**Records for locating described items**
——

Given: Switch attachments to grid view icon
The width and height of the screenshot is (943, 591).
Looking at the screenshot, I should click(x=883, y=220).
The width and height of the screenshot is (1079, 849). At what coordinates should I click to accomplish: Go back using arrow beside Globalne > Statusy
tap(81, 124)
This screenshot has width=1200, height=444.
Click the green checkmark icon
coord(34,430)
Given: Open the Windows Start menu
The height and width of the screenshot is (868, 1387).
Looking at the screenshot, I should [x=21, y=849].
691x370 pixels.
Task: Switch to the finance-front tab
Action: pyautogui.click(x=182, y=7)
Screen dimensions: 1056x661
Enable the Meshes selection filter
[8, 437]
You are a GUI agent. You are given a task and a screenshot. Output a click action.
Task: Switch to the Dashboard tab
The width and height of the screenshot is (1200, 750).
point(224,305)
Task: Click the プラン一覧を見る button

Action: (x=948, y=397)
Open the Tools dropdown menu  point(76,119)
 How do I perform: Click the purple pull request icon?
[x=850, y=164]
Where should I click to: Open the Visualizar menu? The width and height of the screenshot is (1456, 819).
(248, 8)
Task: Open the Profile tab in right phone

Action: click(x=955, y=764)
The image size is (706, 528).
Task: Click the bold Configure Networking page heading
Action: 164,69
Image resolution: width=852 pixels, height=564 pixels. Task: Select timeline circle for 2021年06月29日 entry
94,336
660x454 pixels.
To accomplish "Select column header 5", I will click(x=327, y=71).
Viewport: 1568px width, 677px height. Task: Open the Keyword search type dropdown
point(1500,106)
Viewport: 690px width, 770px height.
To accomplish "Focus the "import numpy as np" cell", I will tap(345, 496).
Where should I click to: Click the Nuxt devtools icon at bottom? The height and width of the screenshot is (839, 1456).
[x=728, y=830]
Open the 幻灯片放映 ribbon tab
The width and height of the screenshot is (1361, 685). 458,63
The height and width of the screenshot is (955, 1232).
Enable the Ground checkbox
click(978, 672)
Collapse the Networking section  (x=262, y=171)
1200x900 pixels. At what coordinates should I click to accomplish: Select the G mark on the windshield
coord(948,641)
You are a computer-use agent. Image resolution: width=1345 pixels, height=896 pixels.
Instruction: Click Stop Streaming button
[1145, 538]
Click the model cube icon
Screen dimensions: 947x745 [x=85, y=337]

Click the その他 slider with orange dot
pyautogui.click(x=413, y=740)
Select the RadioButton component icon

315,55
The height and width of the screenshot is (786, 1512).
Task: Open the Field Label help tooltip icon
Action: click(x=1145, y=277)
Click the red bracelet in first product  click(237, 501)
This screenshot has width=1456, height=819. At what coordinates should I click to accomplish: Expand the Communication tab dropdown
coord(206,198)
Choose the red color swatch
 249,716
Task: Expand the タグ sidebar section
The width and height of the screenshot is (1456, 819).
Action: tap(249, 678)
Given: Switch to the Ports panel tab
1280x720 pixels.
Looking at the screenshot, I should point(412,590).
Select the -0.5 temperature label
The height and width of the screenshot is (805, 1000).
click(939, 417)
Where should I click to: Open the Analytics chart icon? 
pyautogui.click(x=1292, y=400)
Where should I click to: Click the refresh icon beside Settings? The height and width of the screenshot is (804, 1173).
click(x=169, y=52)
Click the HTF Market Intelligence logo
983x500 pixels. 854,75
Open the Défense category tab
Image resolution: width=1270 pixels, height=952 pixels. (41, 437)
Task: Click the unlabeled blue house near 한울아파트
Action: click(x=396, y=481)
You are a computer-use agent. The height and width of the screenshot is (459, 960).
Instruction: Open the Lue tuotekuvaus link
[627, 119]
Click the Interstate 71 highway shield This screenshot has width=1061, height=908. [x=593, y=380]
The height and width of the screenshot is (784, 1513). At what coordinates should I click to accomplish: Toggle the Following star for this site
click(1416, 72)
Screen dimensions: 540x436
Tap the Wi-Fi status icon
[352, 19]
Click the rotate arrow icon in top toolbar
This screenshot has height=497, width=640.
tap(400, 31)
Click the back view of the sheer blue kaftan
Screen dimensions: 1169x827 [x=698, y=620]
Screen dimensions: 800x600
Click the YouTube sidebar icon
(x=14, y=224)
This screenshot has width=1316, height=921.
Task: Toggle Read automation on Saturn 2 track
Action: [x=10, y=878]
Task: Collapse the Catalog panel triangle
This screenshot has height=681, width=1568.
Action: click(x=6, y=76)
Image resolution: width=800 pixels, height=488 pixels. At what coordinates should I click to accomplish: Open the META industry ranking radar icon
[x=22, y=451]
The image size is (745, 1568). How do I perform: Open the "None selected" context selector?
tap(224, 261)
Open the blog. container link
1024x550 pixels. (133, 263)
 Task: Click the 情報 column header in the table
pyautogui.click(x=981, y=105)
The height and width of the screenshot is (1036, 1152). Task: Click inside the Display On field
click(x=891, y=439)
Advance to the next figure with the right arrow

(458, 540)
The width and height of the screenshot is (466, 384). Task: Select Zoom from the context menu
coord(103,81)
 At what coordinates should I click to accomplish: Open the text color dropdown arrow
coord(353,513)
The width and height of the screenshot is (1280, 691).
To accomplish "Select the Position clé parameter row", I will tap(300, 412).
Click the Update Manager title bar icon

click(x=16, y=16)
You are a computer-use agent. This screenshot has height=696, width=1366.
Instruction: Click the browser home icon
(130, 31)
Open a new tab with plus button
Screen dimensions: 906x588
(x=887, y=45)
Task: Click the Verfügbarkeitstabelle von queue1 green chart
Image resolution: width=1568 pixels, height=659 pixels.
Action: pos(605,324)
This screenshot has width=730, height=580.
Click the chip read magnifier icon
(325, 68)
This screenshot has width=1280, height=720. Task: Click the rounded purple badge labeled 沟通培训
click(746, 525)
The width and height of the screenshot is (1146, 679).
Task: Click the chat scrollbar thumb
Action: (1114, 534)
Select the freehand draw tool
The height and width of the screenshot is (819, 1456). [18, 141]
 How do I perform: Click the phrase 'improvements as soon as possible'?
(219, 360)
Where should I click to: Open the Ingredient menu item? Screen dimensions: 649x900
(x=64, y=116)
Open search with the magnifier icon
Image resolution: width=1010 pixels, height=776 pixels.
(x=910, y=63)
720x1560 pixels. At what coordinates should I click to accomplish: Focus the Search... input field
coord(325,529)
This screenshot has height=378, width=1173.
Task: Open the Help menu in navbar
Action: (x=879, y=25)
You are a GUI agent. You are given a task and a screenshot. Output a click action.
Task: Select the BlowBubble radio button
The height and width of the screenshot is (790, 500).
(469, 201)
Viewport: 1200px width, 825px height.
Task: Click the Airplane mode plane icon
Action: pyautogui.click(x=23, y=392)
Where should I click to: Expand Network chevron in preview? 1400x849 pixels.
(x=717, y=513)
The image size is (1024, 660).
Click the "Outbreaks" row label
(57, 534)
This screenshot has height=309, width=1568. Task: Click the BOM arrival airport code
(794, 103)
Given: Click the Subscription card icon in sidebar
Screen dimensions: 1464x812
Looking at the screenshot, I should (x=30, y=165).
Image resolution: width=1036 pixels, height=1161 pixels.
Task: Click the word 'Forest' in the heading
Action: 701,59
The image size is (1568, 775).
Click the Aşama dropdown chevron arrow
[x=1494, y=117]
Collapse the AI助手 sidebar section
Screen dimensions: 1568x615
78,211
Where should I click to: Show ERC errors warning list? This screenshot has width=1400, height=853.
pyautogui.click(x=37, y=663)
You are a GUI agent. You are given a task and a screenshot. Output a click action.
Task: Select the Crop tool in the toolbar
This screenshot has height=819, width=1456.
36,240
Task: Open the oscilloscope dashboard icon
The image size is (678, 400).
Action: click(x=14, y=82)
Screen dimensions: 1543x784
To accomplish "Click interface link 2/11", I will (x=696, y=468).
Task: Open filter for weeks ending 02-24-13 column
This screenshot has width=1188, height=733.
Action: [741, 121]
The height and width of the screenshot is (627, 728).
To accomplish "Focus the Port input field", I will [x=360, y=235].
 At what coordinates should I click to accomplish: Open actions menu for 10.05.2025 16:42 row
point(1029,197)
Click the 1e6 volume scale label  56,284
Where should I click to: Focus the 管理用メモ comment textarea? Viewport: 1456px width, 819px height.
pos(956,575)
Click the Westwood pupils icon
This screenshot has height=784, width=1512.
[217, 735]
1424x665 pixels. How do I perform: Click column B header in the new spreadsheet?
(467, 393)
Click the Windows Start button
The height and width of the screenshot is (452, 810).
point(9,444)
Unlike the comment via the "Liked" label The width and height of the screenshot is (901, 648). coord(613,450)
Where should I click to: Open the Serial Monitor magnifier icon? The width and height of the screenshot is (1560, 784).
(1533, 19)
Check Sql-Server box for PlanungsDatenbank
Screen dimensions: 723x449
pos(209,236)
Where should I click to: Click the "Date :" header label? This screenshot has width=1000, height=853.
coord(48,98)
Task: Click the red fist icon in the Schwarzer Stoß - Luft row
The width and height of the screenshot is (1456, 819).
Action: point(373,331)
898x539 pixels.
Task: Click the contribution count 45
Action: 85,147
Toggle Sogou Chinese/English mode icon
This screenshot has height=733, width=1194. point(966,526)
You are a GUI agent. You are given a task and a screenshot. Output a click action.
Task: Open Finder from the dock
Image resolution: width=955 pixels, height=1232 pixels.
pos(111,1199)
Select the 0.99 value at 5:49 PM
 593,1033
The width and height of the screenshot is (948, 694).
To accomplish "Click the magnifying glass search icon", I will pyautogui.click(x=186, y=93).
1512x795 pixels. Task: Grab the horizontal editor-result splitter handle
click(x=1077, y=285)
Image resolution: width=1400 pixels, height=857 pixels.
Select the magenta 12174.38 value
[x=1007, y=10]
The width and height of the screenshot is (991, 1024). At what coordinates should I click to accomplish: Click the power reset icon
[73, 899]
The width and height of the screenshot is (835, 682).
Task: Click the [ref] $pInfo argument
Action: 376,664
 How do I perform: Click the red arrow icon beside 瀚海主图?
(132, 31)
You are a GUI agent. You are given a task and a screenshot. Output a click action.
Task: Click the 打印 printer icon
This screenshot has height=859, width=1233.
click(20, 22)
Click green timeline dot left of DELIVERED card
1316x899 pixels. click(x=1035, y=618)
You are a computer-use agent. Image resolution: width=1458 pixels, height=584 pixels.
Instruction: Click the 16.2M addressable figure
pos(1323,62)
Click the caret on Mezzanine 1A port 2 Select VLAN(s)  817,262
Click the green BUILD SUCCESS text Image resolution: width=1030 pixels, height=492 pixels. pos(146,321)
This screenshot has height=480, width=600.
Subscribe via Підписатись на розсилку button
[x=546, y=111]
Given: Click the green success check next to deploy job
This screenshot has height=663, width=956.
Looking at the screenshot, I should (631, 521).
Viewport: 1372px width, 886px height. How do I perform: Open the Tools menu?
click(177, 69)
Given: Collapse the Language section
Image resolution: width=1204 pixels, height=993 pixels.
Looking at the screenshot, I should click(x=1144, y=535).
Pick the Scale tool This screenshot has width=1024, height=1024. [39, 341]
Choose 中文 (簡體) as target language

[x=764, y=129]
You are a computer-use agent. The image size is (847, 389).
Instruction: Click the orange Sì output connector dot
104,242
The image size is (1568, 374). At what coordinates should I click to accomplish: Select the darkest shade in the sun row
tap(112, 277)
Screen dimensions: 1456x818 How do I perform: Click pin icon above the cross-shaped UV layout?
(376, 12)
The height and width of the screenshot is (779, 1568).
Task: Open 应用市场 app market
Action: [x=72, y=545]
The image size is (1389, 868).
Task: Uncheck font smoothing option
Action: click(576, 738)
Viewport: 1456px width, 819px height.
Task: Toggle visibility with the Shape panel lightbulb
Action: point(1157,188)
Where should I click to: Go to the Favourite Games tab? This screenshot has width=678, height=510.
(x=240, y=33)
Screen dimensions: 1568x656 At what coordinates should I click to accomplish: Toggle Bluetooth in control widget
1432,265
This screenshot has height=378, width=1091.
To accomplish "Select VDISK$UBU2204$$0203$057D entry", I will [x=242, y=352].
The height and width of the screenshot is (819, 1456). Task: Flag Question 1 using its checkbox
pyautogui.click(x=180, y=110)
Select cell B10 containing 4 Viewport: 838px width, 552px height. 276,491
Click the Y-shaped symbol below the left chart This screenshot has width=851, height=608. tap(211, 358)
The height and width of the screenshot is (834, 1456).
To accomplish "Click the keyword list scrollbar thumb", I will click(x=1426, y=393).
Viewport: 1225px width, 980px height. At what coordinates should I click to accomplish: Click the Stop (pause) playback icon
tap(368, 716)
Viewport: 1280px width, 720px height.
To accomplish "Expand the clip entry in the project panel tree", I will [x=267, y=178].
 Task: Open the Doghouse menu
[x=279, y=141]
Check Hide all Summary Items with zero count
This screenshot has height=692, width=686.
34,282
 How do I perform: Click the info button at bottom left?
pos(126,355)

——

**Aim of the exercise**
Copy out, word for word, the lines of the records from the line containing "How do I perform: Click the purple" through the line containing "Screen dimensions: 947x745 [x=85, y=337]", including both of those lines.

**Reply**
 How do I perform: Click the purple pull request icon?
[x=850, y=164]
Where should I click to: Open the Visualizar menu? The width and height of the screenshot is (1456, 819).
(248, 8)
Task: Open the Profile tab in right phone

Action: click(x=955, y=764)
The image size is (706, 528).
Task: Click the bold Configure Networking page heading
Action: 164,69
Image resolution: width=852 pixels, height=564 pixels. Task: Select timeline circle for 2021年06月29日 entry
94,336
660x454 pixels.
To accomplish "Select column header 5", I will click(x=327, y=71).
Viewport: 1568px width, 677px height. Task: Open the Keyword search type dropdown
point(1500,106)
Viewport: 690px width, 770px height.
To accomplish "Focus the "import numpy as np" cell", I will tap(345, 496).
Where should I click to: Click the Nuxt devtools icon at bottom? The height and width of the screenshot is (839, 1456).
[x=728, y=830]
Open the 幻灯片放映 ribbon tab
The width and height of the screenshot is (1361, 685). 458,63
The height and width of the screenshot is (955, 1232).
Enable the Ground checkbox
click(978, 672)
Collapse the Networking section  (x=262, y=171)
1200x900 pixels. At what coordinates should I click to accomplish: Select the G mark on the windshield
coord(948,641)
You are a computer-use agent. Image resolution: width=1345 pixels, height=896 pixels.
Instruction: Click Stop Streaming button
[1145, 538]
Click the model cube icon
Screen dimensions: 947x745 [x=85, y=337]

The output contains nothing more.